Most people are adult before they lose anyone close and then it is often a grandparent or even a great grandparent.

As a result we have hidden death away and not discussed it.

Doctors and hospitals aim to save lives.

When cure is not a realistic option we say ‘nothing can be done’.

Are we trying to hide the 500,000 deaths a year in the UK?

This week the Government has promised to improve the care of the dying.

Maybe nothing can be done to offer a cure, but there is still plenty of care on offer.

It is a difficult question to ask; where would you like to die? But two thirds of people answer ‘at home’.

And yet 58 per cent die in hospital. Can we change this?

Of course we cannot plan if someone is admitted to hospital in an emergency after a major accident or heart attack.

The staff work hard to save them and, occasionally, this is not possible. But most deaths follow a long illness such as cancer or dementia.

And many people are admitted to hospital because the family are unable to cope.

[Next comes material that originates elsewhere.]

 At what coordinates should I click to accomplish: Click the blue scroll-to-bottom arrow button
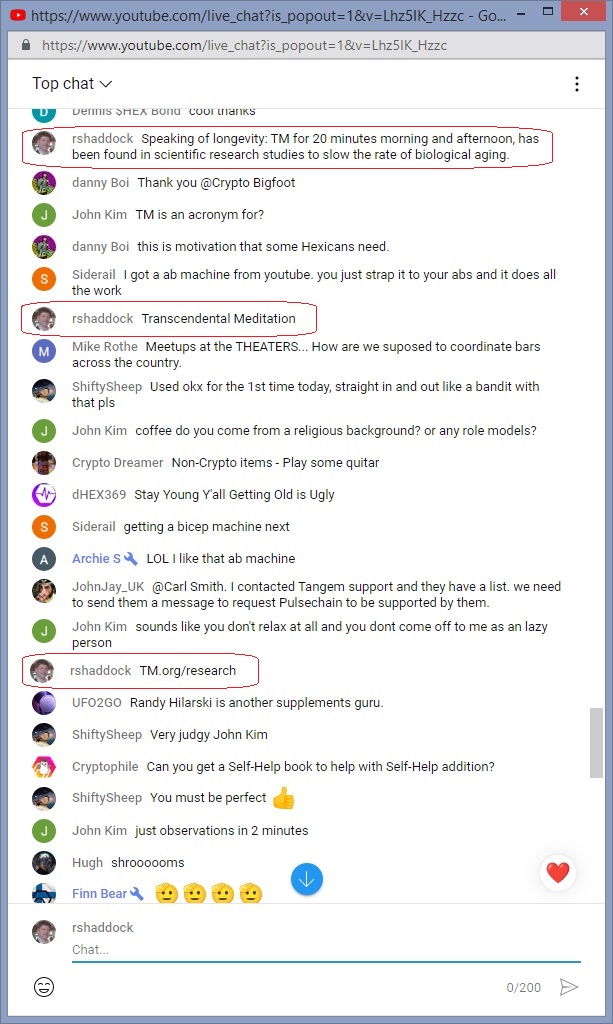point(306,879)
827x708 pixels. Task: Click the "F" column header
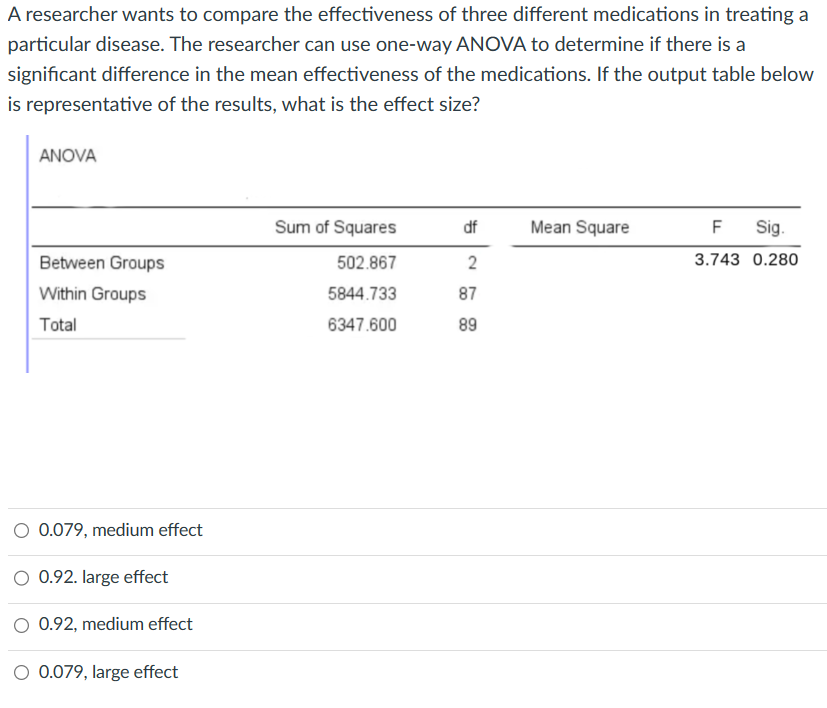[x=715, y=227]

Rowcroft Hospice opened just after I became a local GP.

Fairly soon its influence was felt throughout South Devon.

Both hospital and community staff became more positive. Pain and discomfort was no longer seen as inevitable.

We began to understand the importance of emotional support for the patient and their family.

Now we work closely together. We keep palliative care registers.

GPs and their staff have regular meetings with the palliative care team, discussing all the patients on the register. How can we do better?

In the guidelines one of the important questions is ‘where do you want to die?’

Many of the ideas from Government are not new.

Many palliative care teams, GPs and nurses are already providing excellent care.

In some areas the number of people able to stay at home to die has doubled. We need to bring the whole country up to the level of the best.

This requires nursing and medical support in the home. There will be rapid response teams available in a crisis.

A few years ago I faced one of my toughest teaching assignments.

There was a conference on terminal care. The organiser contacted me.

“It’s all a bit heavy. Can you do a short, lively funny talk on death, dying and bereavement?”

We may find it hard to laugh, but we should be able to talk about it.

When asked where I would like to die I suggested anywhere built after 2040.